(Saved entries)
"""

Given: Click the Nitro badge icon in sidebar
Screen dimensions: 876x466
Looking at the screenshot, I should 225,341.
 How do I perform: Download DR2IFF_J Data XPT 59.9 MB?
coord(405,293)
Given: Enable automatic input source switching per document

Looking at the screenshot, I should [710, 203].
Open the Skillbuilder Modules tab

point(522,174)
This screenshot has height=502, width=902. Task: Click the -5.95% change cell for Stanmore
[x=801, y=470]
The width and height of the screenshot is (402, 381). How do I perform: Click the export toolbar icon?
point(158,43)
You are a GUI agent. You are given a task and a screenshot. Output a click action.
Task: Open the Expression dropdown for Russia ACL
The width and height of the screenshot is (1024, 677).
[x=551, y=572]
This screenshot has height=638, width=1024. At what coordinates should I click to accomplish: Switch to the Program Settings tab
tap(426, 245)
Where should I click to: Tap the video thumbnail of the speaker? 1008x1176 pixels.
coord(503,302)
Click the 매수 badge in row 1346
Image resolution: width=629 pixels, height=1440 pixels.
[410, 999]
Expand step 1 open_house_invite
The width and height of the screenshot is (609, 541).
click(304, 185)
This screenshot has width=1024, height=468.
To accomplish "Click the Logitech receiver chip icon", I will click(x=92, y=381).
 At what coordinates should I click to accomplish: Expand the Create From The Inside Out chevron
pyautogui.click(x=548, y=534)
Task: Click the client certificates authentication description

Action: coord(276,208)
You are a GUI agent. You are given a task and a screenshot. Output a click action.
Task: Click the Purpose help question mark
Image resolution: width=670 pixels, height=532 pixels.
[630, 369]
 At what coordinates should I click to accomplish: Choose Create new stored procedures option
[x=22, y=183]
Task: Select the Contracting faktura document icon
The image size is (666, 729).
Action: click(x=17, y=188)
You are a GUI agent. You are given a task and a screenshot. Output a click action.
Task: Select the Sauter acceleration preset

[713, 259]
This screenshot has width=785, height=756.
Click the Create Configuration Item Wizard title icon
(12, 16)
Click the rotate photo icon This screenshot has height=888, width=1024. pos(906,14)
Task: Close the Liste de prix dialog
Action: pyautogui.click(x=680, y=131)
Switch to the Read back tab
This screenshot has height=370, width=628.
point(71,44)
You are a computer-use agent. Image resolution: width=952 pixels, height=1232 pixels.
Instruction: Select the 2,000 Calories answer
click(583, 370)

"""

### TO DO
How many of the lines above include the string "badge"? Reply with the number by itself.

### SOLUTION TO THE EXERCISE
2